> [THE RECORDS]:

▽

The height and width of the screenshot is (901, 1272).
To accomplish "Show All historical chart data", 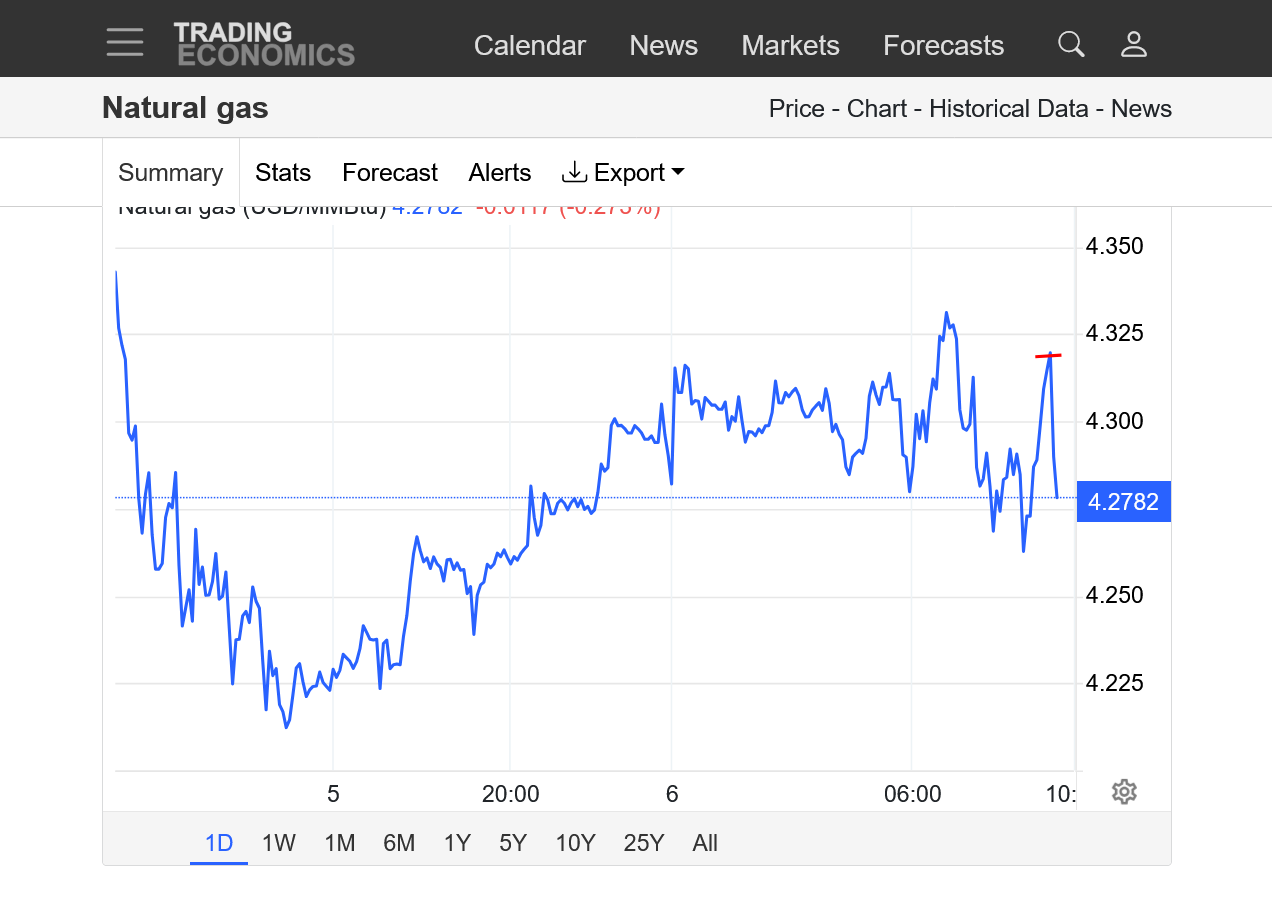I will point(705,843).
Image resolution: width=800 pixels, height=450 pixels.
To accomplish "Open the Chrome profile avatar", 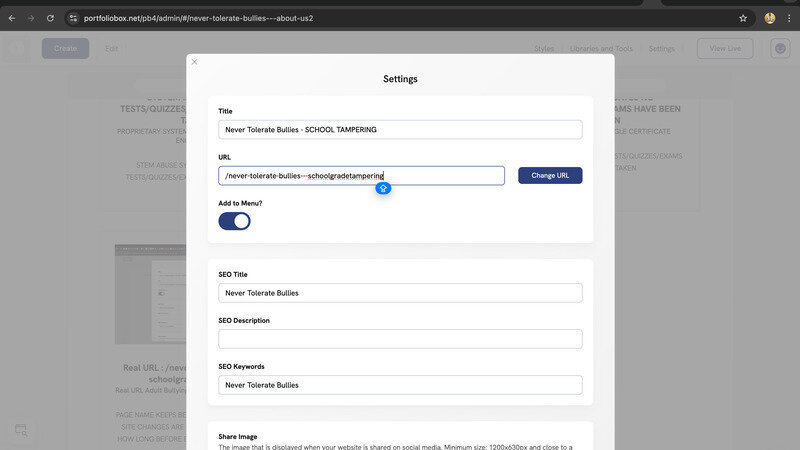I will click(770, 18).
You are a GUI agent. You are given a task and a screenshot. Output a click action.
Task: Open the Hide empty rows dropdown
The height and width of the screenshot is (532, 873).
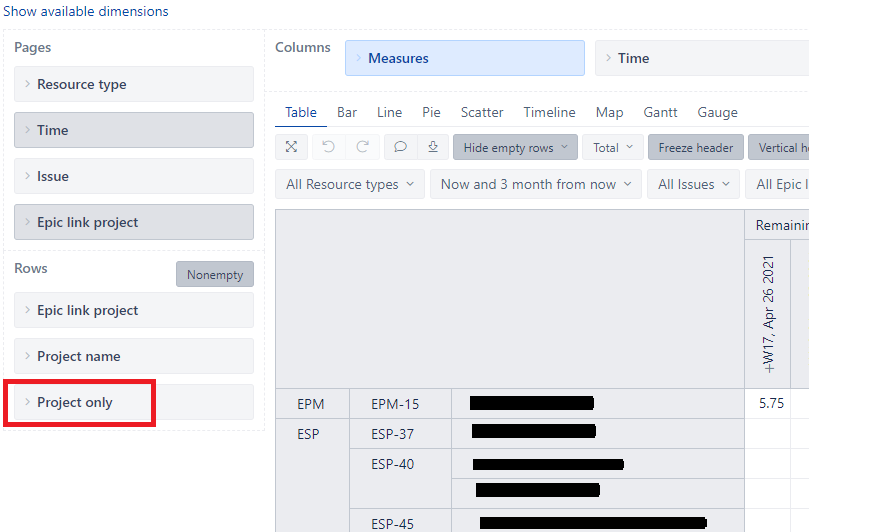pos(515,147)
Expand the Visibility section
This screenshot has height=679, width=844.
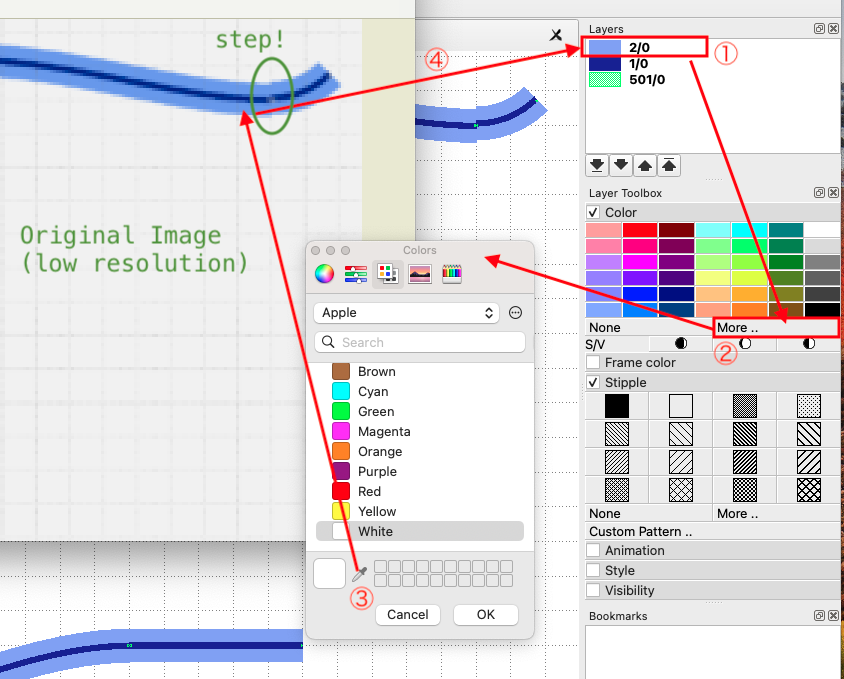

△

> [WHAT TO WORK ON]:
Only the lines from the one with "You are a GUI" through the last line of the listing belong in your answer; copy them exactly and skip the pictures.

> [ANSWER TO THE PROBLEM]:
You are a GUI agent. You are given a task and a screenshot. Output a click action.
Task: Open the Hide empty rows dropdown
The height and width of the screenshot is (532, 873).
pos(515,147)
Expand the Visibility section
This screenshot has height=679, width=844.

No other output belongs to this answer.